Plain English summary
The paper discusses engaging older adults living with frailty and their family caregivers. Frailty is a state that puts an individual at a higher risk for poor health outcomes and death. Understanding whether a person is frail is important because treatment and health care choices for someone living with frailty may be different from someone who is not (i.e., who is fit). In this review, we discuss strategies and hurdles for engaging older adults living with frailty across three settings: research, health and social care, and policy. We developed this review using published literature, expert opinion, and stakeholder input (including citizens). Engaging frail older individuals will be challenging because of their vulnerable health state - but it can be done. Points of consideration specific to engaging this vulnerable population include:In any setting, family caregivers (defined to include family, friends, and other social support systems) play an important role in engaging and empowering older adults living with frailty
Engagement opportunities need to be flexible (e.g., location, time, type)

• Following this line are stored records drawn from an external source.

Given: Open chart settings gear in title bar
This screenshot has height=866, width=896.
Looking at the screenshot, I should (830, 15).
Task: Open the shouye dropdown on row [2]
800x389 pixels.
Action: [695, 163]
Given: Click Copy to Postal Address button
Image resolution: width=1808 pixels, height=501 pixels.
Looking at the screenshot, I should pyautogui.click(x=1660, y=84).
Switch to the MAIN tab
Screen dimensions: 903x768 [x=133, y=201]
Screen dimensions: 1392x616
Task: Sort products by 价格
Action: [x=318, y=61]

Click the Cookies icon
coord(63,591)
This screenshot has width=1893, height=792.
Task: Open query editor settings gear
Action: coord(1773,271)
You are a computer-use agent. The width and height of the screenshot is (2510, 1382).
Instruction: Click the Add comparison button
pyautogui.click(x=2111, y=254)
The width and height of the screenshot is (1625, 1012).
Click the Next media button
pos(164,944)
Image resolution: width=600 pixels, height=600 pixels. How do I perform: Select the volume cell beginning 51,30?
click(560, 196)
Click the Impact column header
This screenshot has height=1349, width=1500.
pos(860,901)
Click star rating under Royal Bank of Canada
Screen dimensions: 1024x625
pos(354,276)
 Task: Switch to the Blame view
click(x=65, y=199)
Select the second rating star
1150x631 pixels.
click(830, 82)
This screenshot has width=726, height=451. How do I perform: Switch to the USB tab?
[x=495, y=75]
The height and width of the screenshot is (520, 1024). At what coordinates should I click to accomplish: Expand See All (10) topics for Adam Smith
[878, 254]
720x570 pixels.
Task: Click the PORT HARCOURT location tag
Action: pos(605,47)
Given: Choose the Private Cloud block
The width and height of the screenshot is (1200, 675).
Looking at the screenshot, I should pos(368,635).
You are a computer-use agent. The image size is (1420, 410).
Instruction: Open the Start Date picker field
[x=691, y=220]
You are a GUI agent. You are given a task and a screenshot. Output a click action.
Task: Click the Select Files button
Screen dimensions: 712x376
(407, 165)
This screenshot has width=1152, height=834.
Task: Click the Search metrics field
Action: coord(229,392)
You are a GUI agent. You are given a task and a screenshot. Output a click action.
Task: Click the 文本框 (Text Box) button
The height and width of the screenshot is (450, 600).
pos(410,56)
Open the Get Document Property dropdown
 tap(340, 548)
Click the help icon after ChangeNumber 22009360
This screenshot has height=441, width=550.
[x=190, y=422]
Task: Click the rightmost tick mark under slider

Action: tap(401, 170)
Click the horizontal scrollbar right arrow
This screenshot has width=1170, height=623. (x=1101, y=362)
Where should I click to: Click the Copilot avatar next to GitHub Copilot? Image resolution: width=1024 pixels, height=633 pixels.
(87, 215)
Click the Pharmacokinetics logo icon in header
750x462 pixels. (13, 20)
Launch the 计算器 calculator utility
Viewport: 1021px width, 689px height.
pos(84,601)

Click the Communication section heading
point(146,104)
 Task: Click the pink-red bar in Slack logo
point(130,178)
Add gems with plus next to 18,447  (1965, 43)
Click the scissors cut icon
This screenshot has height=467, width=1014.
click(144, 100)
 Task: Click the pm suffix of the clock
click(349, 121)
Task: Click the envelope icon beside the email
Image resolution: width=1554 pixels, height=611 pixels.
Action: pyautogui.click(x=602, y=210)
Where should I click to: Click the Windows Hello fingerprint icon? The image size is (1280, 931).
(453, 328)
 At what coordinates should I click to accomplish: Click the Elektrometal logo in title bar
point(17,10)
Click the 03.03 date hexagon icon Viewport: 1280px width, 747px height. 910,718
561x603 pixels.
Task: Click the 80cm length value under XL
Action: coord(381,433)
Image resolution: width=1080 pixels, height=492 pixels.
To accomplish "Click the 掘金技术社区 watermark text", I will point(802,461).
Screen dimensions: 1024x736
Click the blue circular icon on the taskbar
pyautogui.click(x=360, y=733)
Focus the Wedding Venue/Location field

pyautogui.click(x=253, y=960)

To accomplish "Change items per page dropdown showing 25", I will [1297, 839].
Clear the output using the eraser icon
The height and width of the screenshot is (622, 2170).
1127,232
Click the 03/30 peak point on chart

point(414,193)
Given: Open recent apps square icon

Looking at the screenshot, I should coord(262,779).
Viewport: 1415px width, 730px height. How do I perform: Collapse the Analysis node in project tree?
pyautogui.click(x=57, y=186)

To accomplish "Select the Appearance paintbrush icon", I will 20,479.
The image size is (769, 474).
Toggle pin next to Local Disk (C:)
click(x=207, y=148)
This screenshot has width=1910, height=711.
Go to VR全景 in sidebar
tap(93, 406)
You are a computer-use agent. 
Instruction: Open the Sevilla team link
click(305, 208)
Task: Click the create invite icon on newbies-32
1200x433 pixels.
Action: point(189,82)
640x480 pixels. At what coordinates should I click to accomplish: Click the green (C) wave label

Incentivizing engagement for researchers and citizens (financial and otherwise) may be necessary
The education and training of citizens, health and social care providers, and researchers on engagement practices
Patient-centered care approaches should consider the specific needs of individuals living with frailty including end-of-life care and advanced care planning
Influencing policy can occur in many ways including participating at institutional, regional, provincial or national committees that relate to health and social care.
Abstract
Older adults are the fastest growing segment of Canada’s population resulting in an increased number of individuals living with frailty. Although aging and frailty are not synonymous the proportion of those who are frail increases with age. Frailty is not defined by a single condition, but rather a health state characterized by an increased risk of physical, mental, or social decline, deterioration of health status, and death. Recognizing frailty is important because earlier detection allows for program implementation focused on prevention and management to reduce future hospitalization, improve outcomes, and enhance vitality and quality of life. Even though older adults living with frailty are significant users of health care resources, their input is under-represented in research, health care decision making, and health policy formulation. As such, engaging older adults living with frailty and their family caregivers is not only an ethical imperative, but their input is particularly important as health and social care systems evolve from single-illness focused to those that account for the complex and chronic needs that accompany frailty. In this review, we summarize existing literature on engaging older adults living with frailty and their family caregivers across three settings: research, health and social care, and policy. We discuss strategies and barriers to engagement, and ethical and cultural factors and implications. Although this review is mainly focused on Canada it is likely to be broadly applicable to many of the health systems in the developed world where aging and frailty pose important challenges.